Bill by the Morris Canal & Banking Company and others against the Diamond Mills Paper Company to abate a nuisance in which Thomas Oakes and others were made parties complainant on their own application. Bill dismissed.
The bill as originally framed was filed November 29, 1905, by the Morris Canal & Banking Company and its lessee, the Lehigh Valley Railroad Company, against the Diamond Mills Paper Company, and the answer thereto was filed January 11, 1906, and an amended answer was filed March 13, 1906.
The cause was set down for hearing on the 4th of April, 1906, and on that day the firm of Thomas Oakes & Co., in the name of its individual members, applied for leave to be made parties complainants, on the ground that they were interested with the canal company in the subject-matter and prayer of the bill, and were duly admitted complainants by an order of that date. No change was made in the pleadings.
Gilbert Collins and George S. Hobart, for plaintiff canal company. Harry E. Richards, for plaintiff Thomas Oakes & Co. Frederick T. Johnson, for defendant.

· · ·

__WORK TO COMPLETE__
1. According to the case excerpt, on what date was the original bill filed?
2. Reproduce the stretch of the case excerpt from "The bill as" through "March 13, 1906.", substituting "tenant" for "lessee".
The material after this point is separate from the case excerpt.

· · ·

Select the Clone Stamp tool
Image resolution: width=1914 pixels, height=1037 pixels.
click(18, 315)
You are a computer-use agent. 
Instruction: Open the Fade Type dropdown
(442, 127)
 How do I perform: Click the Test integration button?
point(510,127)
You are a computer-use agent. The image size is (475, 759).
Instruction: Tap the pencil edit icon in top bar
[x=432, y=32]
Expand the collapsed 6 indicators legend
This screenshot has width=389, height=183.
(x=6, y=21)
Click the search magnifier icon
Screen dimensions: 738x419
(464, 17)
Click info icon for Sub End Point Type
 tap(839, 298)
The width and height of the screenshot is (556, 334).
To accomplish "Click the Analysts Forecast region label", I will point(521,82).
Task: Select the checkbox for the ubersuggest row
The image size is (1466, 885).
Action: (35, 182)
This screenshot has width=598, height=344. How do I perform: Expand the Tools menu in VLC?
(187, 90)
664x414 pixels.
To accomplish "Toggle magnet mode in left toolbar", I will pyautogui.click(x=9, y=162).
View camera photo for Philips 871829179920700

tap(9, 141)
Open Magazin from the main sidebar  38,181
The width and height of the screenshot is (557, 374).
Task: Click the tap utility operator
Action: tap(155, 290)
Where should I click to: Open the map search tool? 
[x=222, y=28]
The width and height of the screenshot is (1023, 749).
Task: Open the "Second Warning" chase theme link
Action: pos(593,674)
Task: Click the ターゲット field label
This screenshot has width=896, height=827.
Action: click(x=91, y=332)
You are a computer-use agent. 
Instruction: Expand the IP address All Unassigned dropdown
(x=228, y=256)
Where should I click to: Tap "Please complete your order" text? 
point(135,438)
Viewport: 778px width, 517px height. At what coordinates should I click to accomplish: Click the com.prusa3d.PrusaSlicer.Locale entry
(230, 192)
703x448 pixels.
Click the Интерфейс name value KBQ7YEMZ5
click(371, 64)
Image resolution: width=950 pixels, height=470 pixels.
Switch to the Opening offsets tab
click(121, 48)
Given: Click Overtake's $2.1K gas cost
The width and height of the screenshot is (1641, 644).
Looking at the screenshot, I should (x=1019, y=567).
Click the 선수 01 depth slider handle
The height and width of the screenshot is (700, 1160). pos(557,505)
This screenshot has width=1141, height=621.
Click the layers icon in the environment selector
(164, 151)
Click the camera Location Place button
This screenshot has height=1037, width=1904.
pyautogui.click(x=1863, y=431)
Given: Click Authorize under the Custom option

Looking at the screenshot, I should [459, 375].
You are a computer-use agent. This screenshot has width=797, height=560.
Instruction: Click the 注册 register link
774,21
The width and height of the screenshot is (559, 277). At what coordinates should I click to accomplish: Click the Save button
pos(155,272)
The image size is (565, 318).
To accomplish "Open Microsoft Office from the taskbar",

· · ·

__OUTPUTS__
1. November 29, 1905.

2.
The bill as originally framed was filed November 29, 1905, by the Morris Canal & Banking Company and its tenant, the Lehigh Valley Railroad Company, against the Diamond Mills Paper Company, and the answer thereto was filed January 11, 1906, and an amended answer was filed March 13, 1906.